Hemophilia for the USMLE Step 1 Exam
- Definition:
- Hemophilia is an X-linked recessive bleeding disorder due to a deficiency of specific clotting factors, which leads to impaired blood clotting and prolonged bleeding.
- Primarily affects males, with females as carriers, although some females may exhibit mild symptoms due to skewed X-chromosome inactivation.
- Types:
- Hemophilia A: Factor VIII deficiency, accounting for approximately 80% of cases.
- Hemophilia B (Christmas Disease): Factor IX deficiency, representing around 20% of cases.
Genetics and Pathophysiology
- Inheritance:
- Both hemophilia A and B are X-linked recessive, affecting mostly males.
- Carrier females have a 50% chance of passing the gene to sons (affected) and daughters (carriers).
- Pathogenesis:
- Factor VIII (hemophilia A) and factor IX (hemophilia B) are part of the intrinsic coagulation pathway and are necessary for activation of factor X, leading to thrombin generation and fibrin clot formation.
- Deficiency of these factors disrupts the intrinsic pathway, prolonging bleeding time and impairing clot stability.
- Severity:
- Severe: Factor activity <1% of normal, associated with spontaneous bleeding episodes.
- Moderate: Factor activity 1–5% of normal, with bleeding after minor trauma.
- Mild: Factor activity 5–40% of normal, with bleeding typically only after significant trauma or surgery.
Clinical Presentation
- Common Bleeding Sites:
- Hemarthrosis: Recurrent bleeding into joints (knees, elbows, ankles) is a hallmark of severe hemophilia, leading to joint deformity if untreated.
- Muscle Bleeding: Bleeding into deep muscles, such as thigh or iliopsoas, which may cause compartment syndrome if not managed.
- Mucosal Bleeding: Bleeding from gums or nasal trauma, though less common than in von Willebrand disease.
- Intracranial Hemorrhage: Rare but can occur after minor trauma, making head injuries a particular concern.
- Post-Traumatic or Post-Surgical Bleeding:
- Extended bleeding after minor procedures or trauma, especially in mild and moderate hemophilia, may delay diagnosis.
Diagnosis
- Laboratory Tests:
- Complete Blood Count (CBC): Typically normal but may show anemia if significant bleeding has occurred.
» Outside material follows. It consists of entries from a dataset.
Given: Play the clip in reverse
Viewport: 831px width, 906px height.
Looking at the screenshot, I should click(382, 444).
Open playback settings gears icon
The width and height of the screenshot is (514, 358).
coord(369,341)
- Prothrombin Time (PT): Normal, as PT measures the extrinsic pathway unaffected by factor VIII or IX deficiencies.
- Activated Partial Thromboplastin Time (aPTT): Prolonged due to defects in the intrinsic pathway.
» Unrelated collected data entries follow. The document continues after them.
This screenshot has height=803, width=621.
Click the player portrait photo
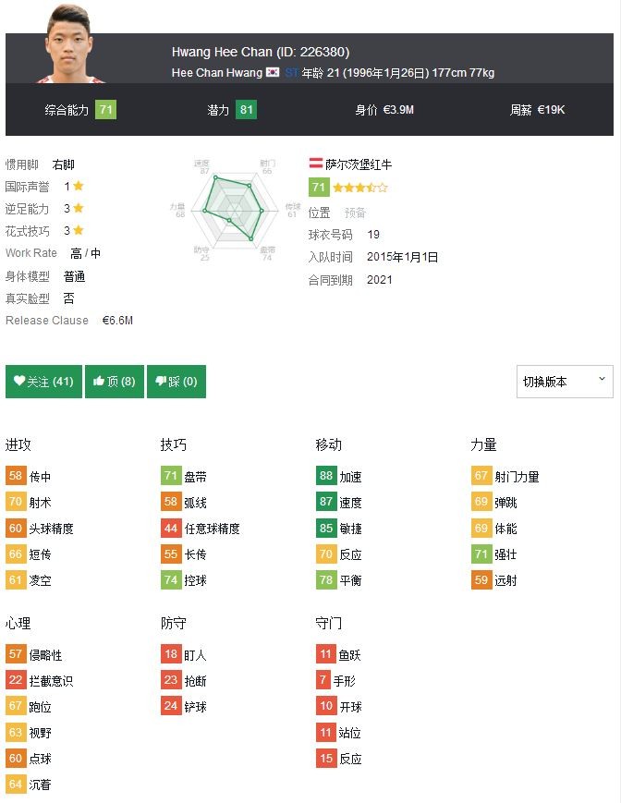(x=70, y=43)
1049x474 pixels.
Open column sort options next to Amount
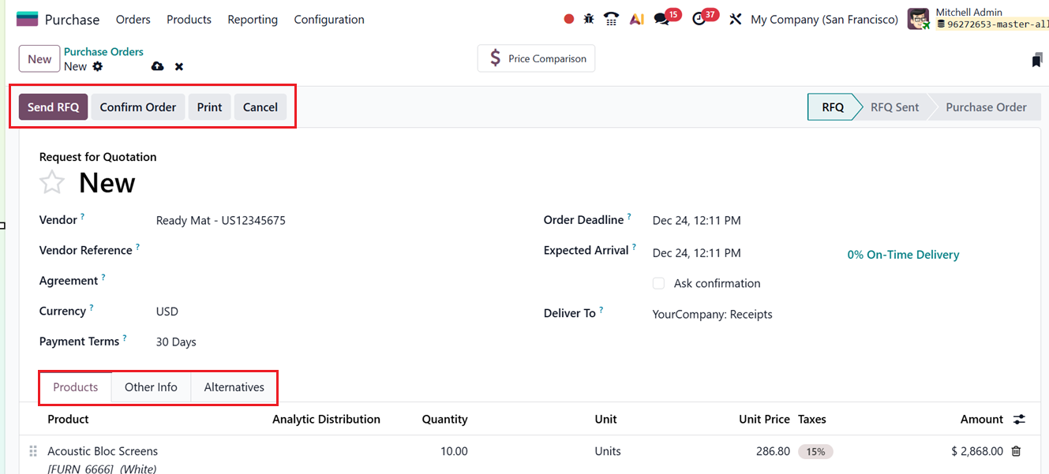coord(1018,419)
- Specific Factor Assays: Factor VIII and IX levels confirm the diagnosis and determine the severity of hemophilia.
- Genetic Testing:
- Useful for identifying carriers and for prenatal diagnosis, particularly in families with a known history of hemophilia.
Treatment
- Factor Replacement Therapy:
- Factor VIII Concentrate (Hemophilia A) and Factor IX Concentrate (Hemophilia B):
- On-Demand: Administered during active bleeding episodes.
- Prophylactic: Regular infusions to prevent bleeding, particularly in severe hemophilia, helping to prevent joint damage.
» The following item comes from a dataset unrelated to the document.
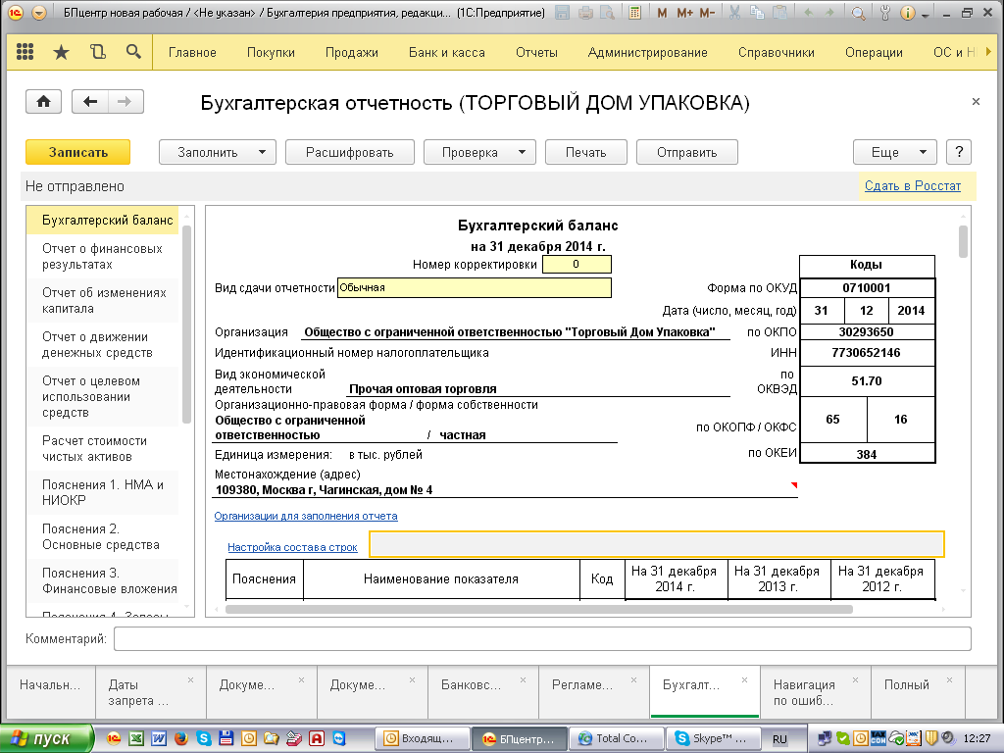Click the question mark help button

[x=959, y=152]
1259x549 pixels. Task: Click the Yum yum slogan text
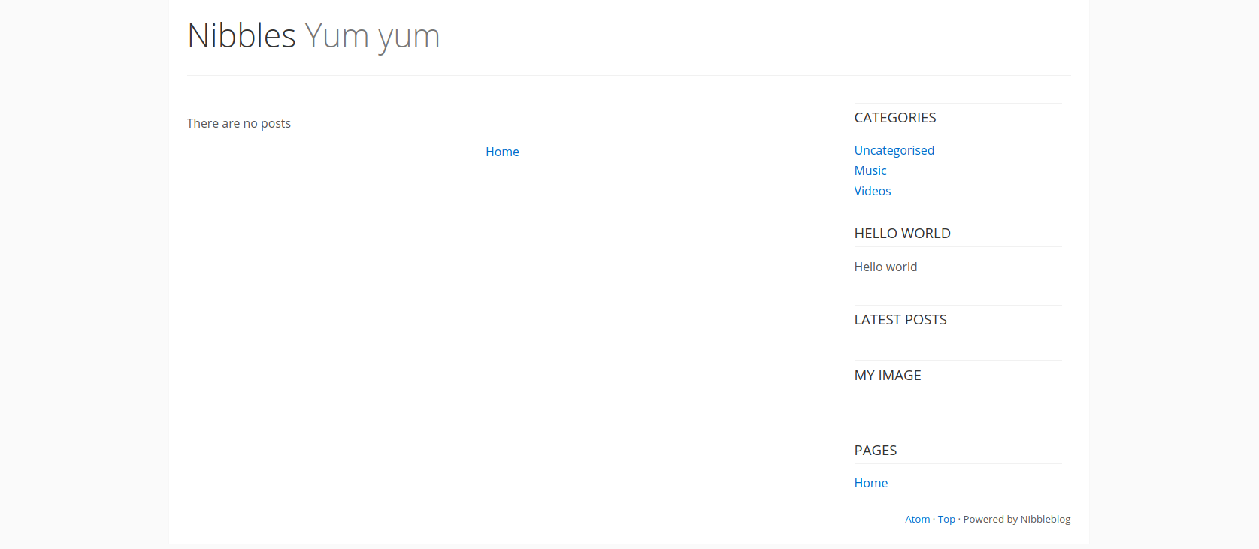372,36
- Dosing: Based on body weight, severity, and specific bleeding episode or surgical need.
- Extended Half-Life (EHL) Products:
- Recombinant factor products with extended half-lives are available, allowing for less frequent dosing in prophylactic treatment.
- Bypassing Agents for Inhibitors:
- Recombinant Factor VIIa (rFVIIa) and Activated Prothrombin Complex Concentrate (aPCC): Used in patients who develop inhibitors (antibodies) against factor VIII or IX.
- Emicizumab:
- Mechanism: A bispecific antibody mimicking factor VIII function, allowing effective clot formation in hemophilia A patients, even with inhibitors.
- Administration: Subcutaneous injection, typically given weekly or biweekly.
- Adjunct Therapies:
- Antifibrinolytics (e.g., tranexamic acid, aminocaproic acid): Helpful in mucosal bleeding and dental procedures.
- Pain Management: Prefer acetaminophen over NSAIDs to avoid platelet inhibition.
Key Points
- Hemophilia is an X-linked recessive disorder due to deficiencies in factor VIII (hemophilia A) or factor IX (hemophilia B), primarily affecting males.
- Classification by severity (severe, moderate, mild) depends on factor activity level, with severe hemophilia often presenting with spontaneous joint and muscle bleeds.
- Diagnosis includes prolonged aPTT, specific factor assays, and genetic testing for carrier identification.
- Treatment involves on-demand or prophylactic factor replacement therapy, bypassing agents for inhibitor patients, and emicizumab in hemophilia A.
- Complications include joint deformities from recurrent hemarthrosis, the development of inhibitors to factor therapy, and increased risk of bleeding in trauma or surgical procedures.